China Unicom’s quarterly net profit jumped nearly 7 times to $158.55 million from a year ago, largely in line with forecasts of analysts polled by Reuters.
But Neale Anderson, Asia Pacific Telecom & Media Analyst at HSBC, told CNBC Asia’s"Capital Connection", that he is bearish on the stock due to its high valuation, and huge investment in its network. He expects Unicom's net income margins to stay almost flat this year at around 3 percent, from 2 percent in 2011.
Anderson has an "underperform" call on China Unicom, with a one-year target price of HK$8.90, ($1.15) which is around a 40 percent downside from current levels.

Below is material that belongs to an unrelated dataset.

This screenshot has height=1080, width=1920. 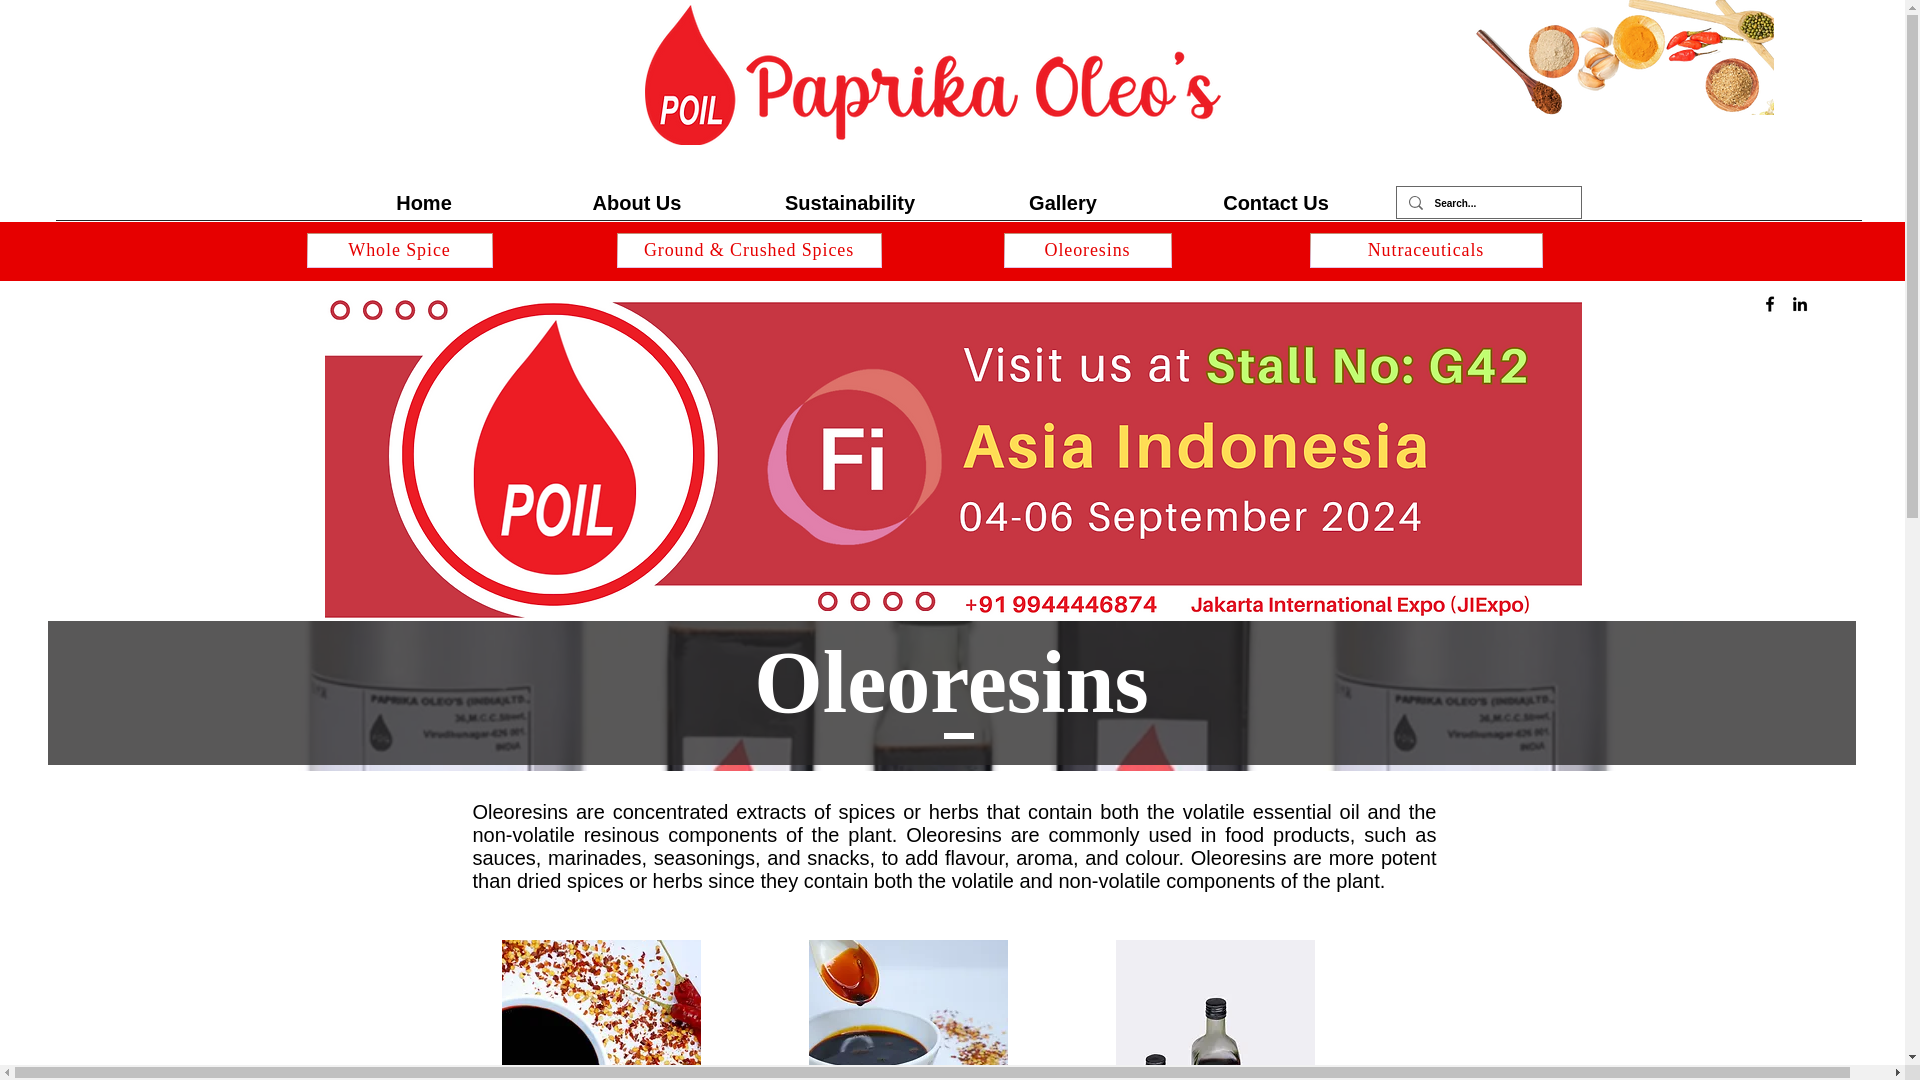 What do you see at coordinates (931, 74) in the screenshot?
I see `paprika oleoes logo.png` at bounding box center [931, 74].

Instead, he recommends investors put their money on Unicom's bigger rival, China Mobile .
China Mobile, the world's largest mobile carrier by subscriber base, has been trading at a valuation of 11 times. That's much lower than China Unicom's PE ratio of about 30 times.
"The valuation gap is due to the fact that Chinese mobile carriers adopt different 3G technology," says Anderson.
Unlike China Unicom and No. 3 player China Telecom, China Mobile's homegrown 3G-network is relatively immature, and hence is unable to support certain devices, like Apple’s iphone, but that may change soon.
“China Mobile's 3G technology may reach maturity sooner than many expect. And that could result in a China Mobile inking an iphone deal with Apple in the next 12 months or so," he adds.
Anderson, therefore, has an "outperform" call on China Mobile, with a target price of HK$102. That's represents a 20 percent upside from current levels.